Il volto ritrovato è un vero e proprio romanzo di formazione: un adolescente che si sente fuori luogo nel mondo, la sua presunzione d’innocenza, la fuga che gli fa incontrare situazioni che lo faranno diventare un altro. Un Holden cresciuto tra le bombe, e i cui incontri decisivi sono quelli con le proprie fantasmagorie, i propri incubi, le proprie visioni; ma anche con eventi e persone che sembrano a loro volta visioni, epifanie di qualcosa che si svela – come l’incontro decisivo con la bambina che gi donerà le parole per dirsi daccapo. E’ un lungo sogno lucido, quello di Wahab, che si muove nel (suo) mondo come in una foresta di segni incomprensibili, che doneranno un senso solo dopo l’attraversamento.

Il volto da ritrovare è quello della madre, che da un giorno all’altro Wahab – emigrato con la famiglia in Canada – non riconosce più. Per questo fugge: per ritrovare ciò che ha perduto, e nascere di nuovo. Nel prologo, composto da otto brevissimi capitoli, c’è per frammenti l’infanzia di Wahab. Un’infanzia assoluta: «Preferisco guardare gli uccelli» – e Wahab, l’infans, non parla. Poi, la tragedia: il rogo dell’autobus di palestinesi che nel 1975 segnò l’inizio della guerra civile in Libano. In quelle fiamme, il piccolo Wahab vede una donna vestita di nero con le mani e le braccia di legno. Quella donna nata dal fuoco divora un amico di Wahab e poi, da quelle fiamme, lo guarda, e il suo sguardo di Medusa incenerisce in lui ogni bellezza. Per quel bambino che voleva «salvare il mondo», adesso, «il cielo è rosso e la terra è divorata da un lupo». Da quel momento, il tempo non passa più nello stesso modo: sembra, anzi, che si fermi.

L’INFANZIA è un coltello piantato nella gola, per Wahab, e scoprire di avere quel coltello conficcato a fondo nelle sue carni sarà il senso del suo viaggio attraverso la linea d’ombra.

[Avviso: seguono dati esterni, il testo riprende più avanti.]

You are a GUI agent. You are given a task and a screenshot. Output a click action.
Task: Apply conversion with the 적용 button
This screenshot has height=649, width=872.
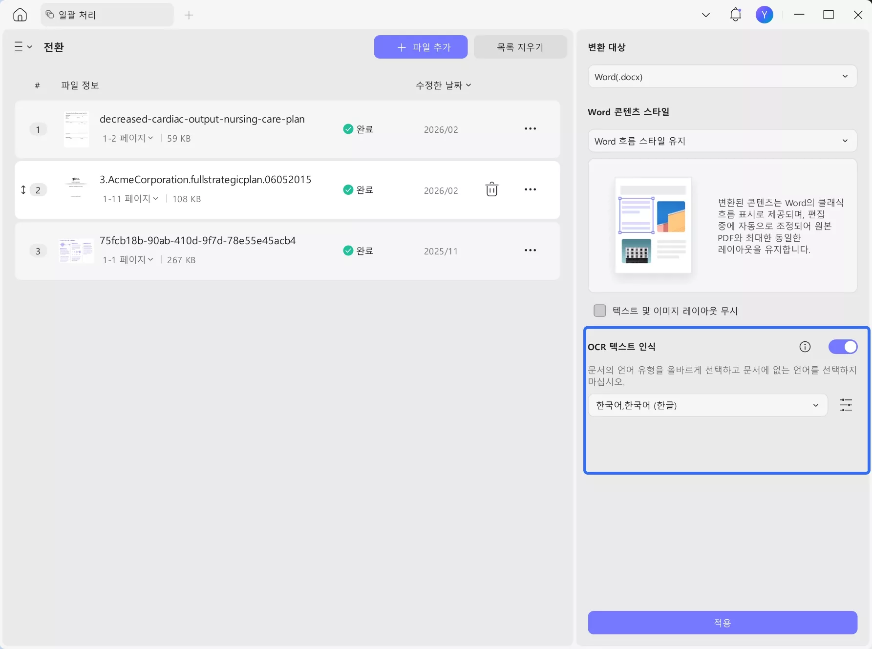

Un viaggio che non viene raccontato da Wahab, ma da una voce esterna, e il motivo Mouawad lo fa enunciare da Wahab stesso: «Vorrei tanto non dire più io, non dover pensare più a niente. Vorrei tanto che qualcuno dicesse lui per me. Che mi sbarazzasse di tutto». In questa prospettiva, allora, il viaggio di Wahab assume il senso di una liberazione dal peso della propria anima, farsi cosa tra le cose, per ritrovare la parola, per scoprire che ogni cosa è animata, e così potersi riappropriare della propria.